Готовность согласиться с полунищим существованием большинства граждан как с ценой, которую следует заплатить за величайшее процветание общества, в чисто человеческом плане могла означать весьма несходные позиции. Таунсенд, к примеру, восстанавливал свой душевный покой с помощью предрассудков и безудержных излияний чувствительности. Печальная судьба бедняков есть закон природы, ибо без этого закона никто не стал бы выполнять работу грязную, позорную и унизительную. И потом, что будет с нашим отечеством, вопрошал Таунсенд, если мы не сможем рассчитывать на неимущих? «Ибо что же еще, кроме нищеты и отчаяния, способно заставить низшие классы общества смело идти навстречу всем ужасам, которые ожидают их в бурном море или на поле брани?» Впрочем, рядом с всплесками этого, несколько сурового патриотизма находилось место и для более нежных чувств.

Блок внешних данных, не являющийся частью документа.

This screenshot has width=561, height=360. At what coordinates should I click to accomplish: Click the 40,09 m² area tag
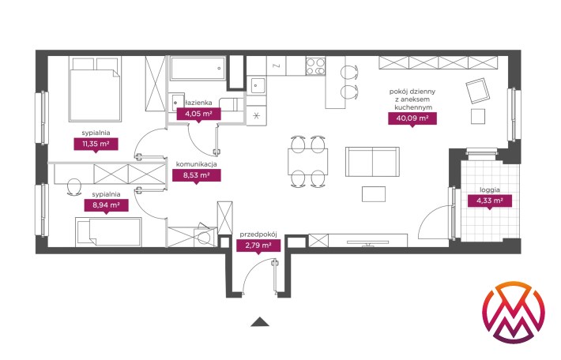click(x=412, y=118)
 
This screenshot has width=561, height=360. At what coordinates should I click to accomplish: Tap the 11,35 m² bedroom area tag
click(x=96, y=144)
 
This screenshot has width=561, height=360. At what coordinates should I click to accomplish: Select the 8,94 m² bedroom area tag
click(x=106, y=205)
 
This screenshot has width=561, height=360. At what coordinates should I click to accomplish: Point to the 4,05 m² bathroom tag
click(x=198, y=114)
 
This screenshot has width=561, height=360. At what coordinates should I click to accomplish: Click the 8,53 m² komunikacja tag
click(x=197, y=175)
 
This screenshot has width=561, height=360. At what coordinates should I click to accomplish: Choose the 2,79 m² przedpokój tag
click(x=258, y=246)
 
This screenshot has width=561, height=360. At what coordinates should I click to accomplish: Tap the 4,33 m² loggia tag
click(x=489, y=201)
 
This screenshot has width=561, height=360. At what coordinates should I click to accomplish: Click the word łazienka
click(x=199, y=103)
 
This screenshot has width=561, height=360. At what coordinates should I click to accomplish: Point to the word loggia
click(x=490, y=189)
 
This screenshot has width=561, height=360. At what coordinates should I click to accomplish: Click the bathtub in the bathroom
click(x=198, y=68)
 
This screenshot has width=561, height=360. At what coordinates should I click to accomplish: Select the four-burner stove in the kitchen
click(x=315, y=66)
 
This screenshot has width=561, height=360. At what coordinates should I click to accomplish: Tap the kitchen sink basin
click(x=257, y=85)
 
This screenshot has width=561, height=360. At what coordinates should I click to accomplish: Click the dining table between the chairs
click(x=307, y=162)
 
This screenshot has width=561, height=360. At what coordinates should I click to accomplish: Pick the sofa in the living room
click(x=372, y=162)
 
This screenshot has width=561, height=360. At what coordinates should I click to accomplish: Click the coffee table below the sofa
click(x=374, y=194)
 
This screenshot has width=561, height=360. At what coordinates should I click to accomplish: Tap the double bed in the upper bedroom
click(x=95, y=89)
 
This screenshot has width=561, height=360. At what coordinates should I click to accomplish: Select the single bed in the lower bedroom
click(x=108, y=232)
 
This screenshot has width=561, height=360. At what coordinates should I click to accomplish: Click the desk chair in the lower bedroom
click(x=73, y=186)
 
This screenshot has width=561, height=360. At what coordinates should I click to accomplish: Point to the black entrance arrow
click(x=260, y=322)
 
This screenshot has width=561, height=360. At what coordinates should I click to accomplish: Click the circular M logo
click(x=513, y=313)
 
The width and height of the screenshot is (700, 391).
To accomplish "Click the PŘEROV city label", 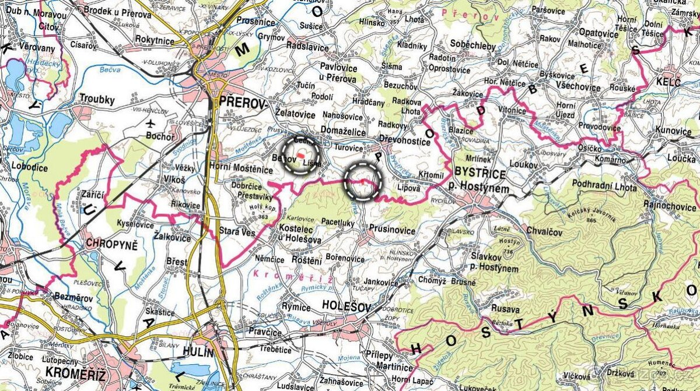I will point(242,103).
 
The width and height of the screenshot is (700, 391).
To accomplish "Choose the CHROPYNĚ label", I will point(112,244).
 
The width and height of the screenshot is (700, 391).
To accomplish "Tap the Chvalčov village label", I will point(543,231).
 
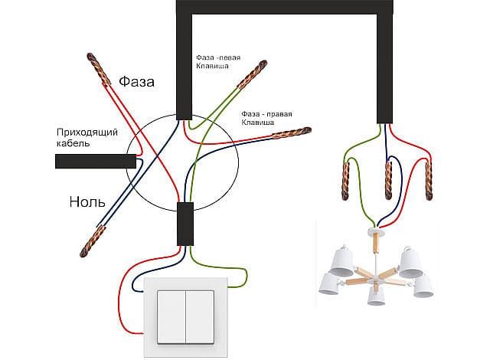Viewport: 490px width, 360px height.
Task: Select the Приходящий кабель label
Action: click(86, 137)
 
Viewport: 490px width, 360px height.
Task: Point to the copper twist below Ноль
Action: click(91, 241)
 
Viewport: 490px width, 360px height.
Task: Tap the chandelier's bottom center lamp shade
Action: click(376, 294)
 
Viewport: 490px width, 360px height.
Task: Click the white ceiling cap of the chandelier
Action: click(374, 230)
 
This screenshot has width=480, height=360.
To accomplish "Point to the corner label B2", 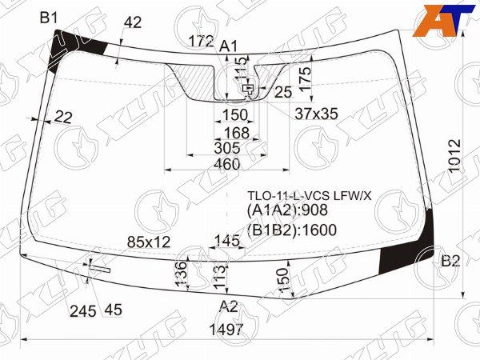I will (450, 261).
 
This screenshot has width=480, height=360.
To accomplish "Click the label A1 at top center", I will (230, 46).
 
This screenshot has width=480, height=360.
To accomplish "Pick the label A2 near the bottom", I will (229, 306).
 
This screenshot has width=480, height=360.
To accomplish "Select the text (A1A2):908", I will (287, 211).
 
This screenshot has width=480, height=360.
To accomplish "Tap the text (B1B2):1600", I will (292, 231).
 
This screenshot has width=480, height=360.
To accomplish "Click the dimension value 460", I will (228, 164).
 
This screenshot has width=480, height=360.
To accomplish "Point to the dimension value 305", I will (228, 148).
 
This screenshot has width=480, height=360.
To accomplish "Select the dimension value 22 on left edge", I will (64, 118).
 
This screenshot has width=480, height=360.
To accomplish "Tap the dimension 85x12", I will (149, 241).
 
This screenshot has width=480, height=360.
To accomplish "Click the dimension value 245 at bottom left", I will (82, 310).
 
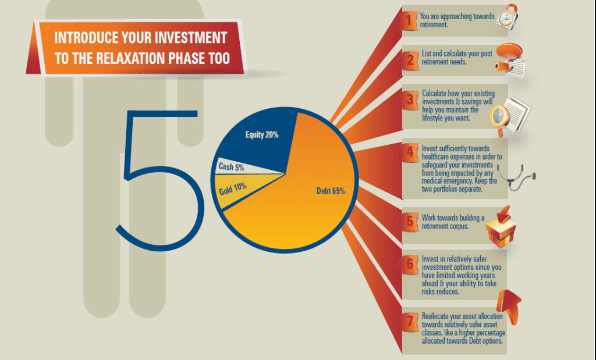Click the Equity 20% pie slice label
pos(262,135)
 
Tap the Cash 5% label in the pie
pos(231,167)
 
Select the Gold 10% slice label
pos(233,188)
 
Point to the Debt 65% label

Пособия неимущим следует, конечно же, немедленно отменить. Ведь законы о бедных «исходят из принципов, граничащих с откровенным абсурдом, так как они прямо ставят своей целью то, что по самой природе вещей и в силу устройства нашего мира является абсолютно неосуществимым». Но стоит лишь предоставить неимущих милосердию людей состоятельных, и перед нами, вне всякого сомнения, останется «одна-единственная» задача — сдерживать порывы неумеренного человеколюбия последних. Разве чувство искреннего сострадания не в тысячу раз благороднее тех, которые порождают в нас обязанности, установленные железной волей закона? «Что на свете может быть прекраснее тихих радостей удовлетворенного человеколюбия?» — восклицал Таунсенд, противопоставляя им холодное бездушие «приходского выплатного пункта», коему неведомы эти волнующие сцены, когда «наградой за нежданные милости и благодеяния служат безыскусные знаки нелицемерной благодарности…» «Если беднякам придется искать дружбы богачей, богачи всегда будут полны желания помочь беднякам в их нужде…» Всякий, кому довелось прочесть это трогательное описание внутренней жизни Двух Наций, уже не усомнится в том, что именно остров коз и собак стал для викторианской Англии образцом в «воспитании чувств».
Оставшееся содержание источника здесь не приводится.